Monday, July 7, 2008

i'll be in my own dance

i had an AMAZING time in boston. it's good to be home, and sad to be home at the same time. i'm happy to be back in my routine of daily life (i went grocery shopping this afternoon; although tomorrow when i go back to work, i may be singing a different tune). pearl jam was, of course, incredible (and that's an understatement). i have purposefully not read any reviews of their shows, because i don't want them to cloud my own memories. one thing that i learned is that i will never be a rock photographer - by and large, my pictures of the concert turned out horribly, but that's okay, it was still fun taking them. honestly, i was so happy with my seat (until a few weeks ago, i thought i would be sitting in the very last row of the last section) that i had to force myself to put away my camera so that i could enjoy the show.

i think there are very few things in the world that can make me feel the way a pearl jam concert makes me feel; i don't know if that's a good thing or bad thing. does that make sense? i am completely in the moment, singing along with the crowd, not caring what other people think of me because they are all doing the same thing.

i took some paper and a pen with me to write down notes during the show, but my plans for doing that never seem to work out. i didn't go to saturday's show, but i used the hotel's business center to check the setlist sunday morning, and a little bit of me died when i saw that they opened with hard to imagine. why couldn't they have saved that for one more day? but, i swear, as soon as i heard the opening notes of wash last monday, i was in another world. and for some reason, songs that i've listened to a hundred times seemed to take one new lives - the lyrics for education, for example, seemed to hit home in an unexpected way. and when jeff and ed played bee girl, i think i might have even started to cry. i'm not sure why - it's not a great song, or anything - but there was just something about that song at that moment that seemed right.
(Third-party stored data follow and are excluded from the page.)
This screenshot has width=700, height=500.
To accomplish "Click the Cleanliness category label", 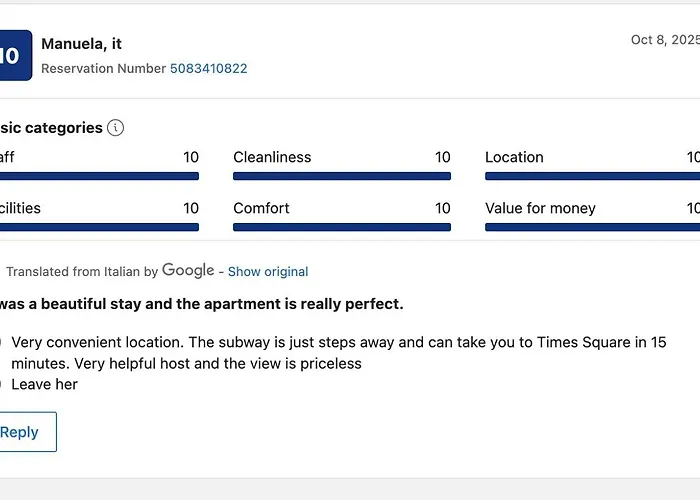I will [x=272, y=157].
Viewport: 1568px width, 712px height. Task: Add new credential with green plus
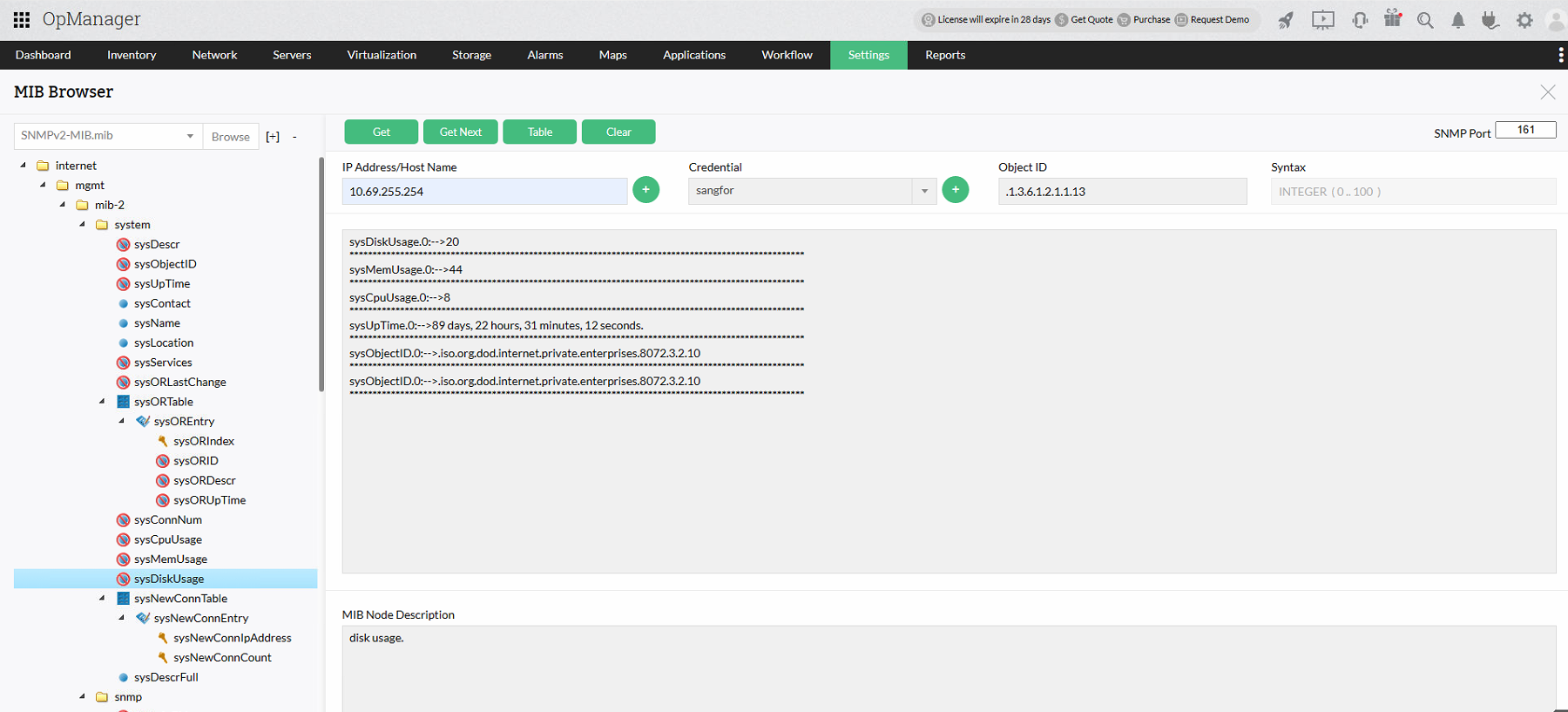(956, 189)
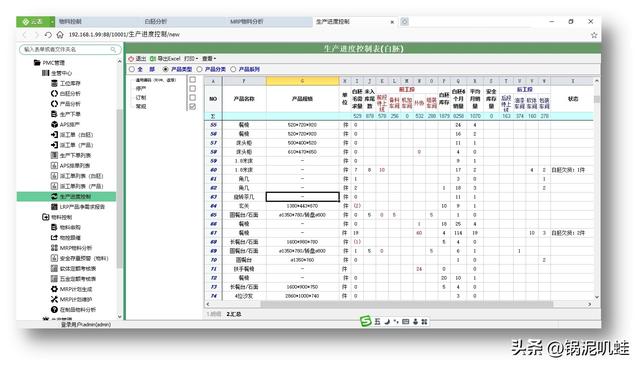Image resolution: width=640 pixels, height=367 pixels.
Task: Select the 产品分类 radio button
Action: click(200, 69)
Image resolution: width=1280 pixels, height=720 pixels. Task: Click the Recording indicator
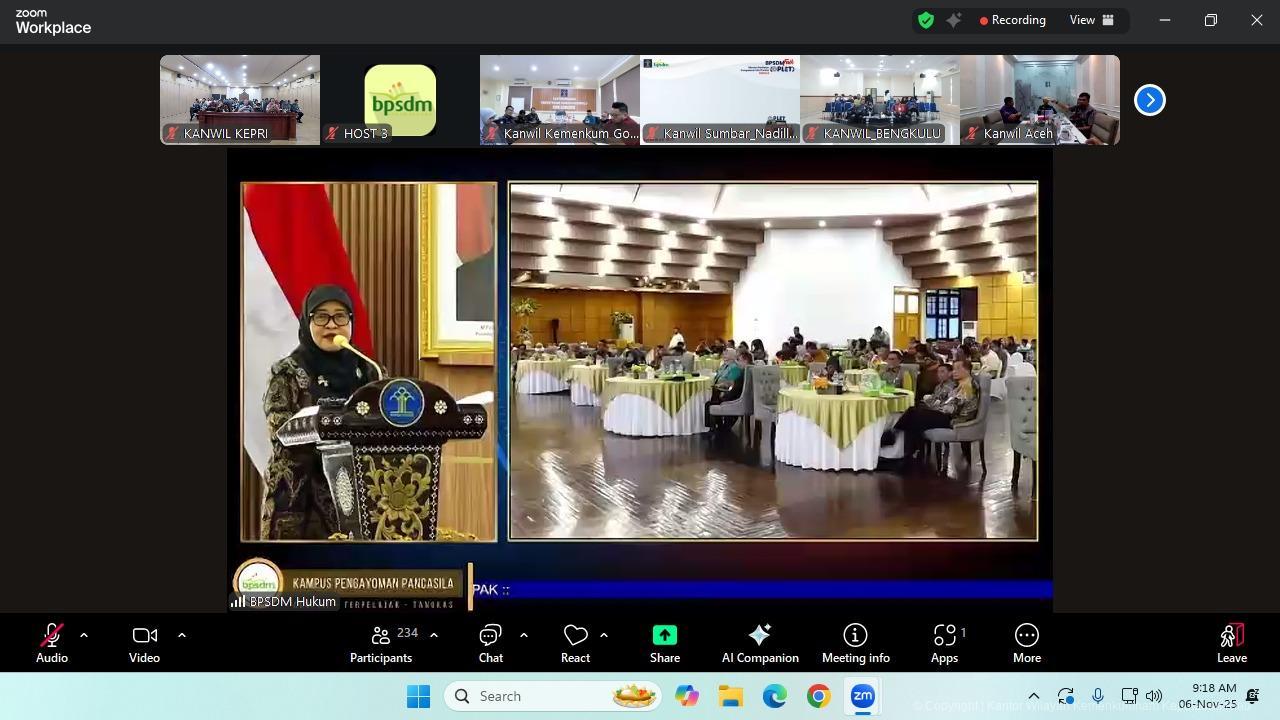(1012, 20)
i'll write a more complete review tomorrow when i'm - hopefully - more awake than i am right now. now, here are some of my admittedly not-so-good pictures. i took the most pictures during the pearl jam show and our tour of fenway park. i think that i may have an obsessive personality - if it's not a band, a movie, or an actor, it's a baseball team. perhaps there are worse things to be in the world than a fan.

our restarant in cambridge. i liked the name; can you tell why?

rockin in the free world
the rest of my pictures are here.

Wednesday, June 11, 2008

what's your part? who you are

pearl jam's tour started tonight in west palm beach, florida. one of the most exciting parts of their tours (besides eagerly awaiting my turn to see them :) is reading setlists and guessing what they will play/ wishing i could have been there to hear a song that i love/ being excited when they start playing songs they haven't played in awhile, and hoping that they will do more of that. apparently tonight, they played who you are, which really makes me happy because.. well, watch this video from 1996:





who you are is from 1996's no code, an album that, everytime i listen to it, reminds me of sitting on the floor of my bedroom in bangor, singing along (but hopefully not so loudly that my parents could hear.. although i probably didn't succeed at that). there is just something about this song.. even though the lyrics are kind of random ("that's the moss in the aforementioned verse"?), when i hear ed sing "what's your part?/who you are/you are who/who you are," it kind of makes my heart swell (especially the way he sings it in this video). there is a part of me that will always be the 16 year old i was when i first heard this song, who has no idea what she is doing or where she is going, and to me, this song is kind of saying that it's okay to feel that way, but the things you do do matter. everyone has a part in this world. i also think that this song is about making the most of your life - something that makes much more sense to me the older i get (and the crazier the world becomes). "take me for a ride before we leave..."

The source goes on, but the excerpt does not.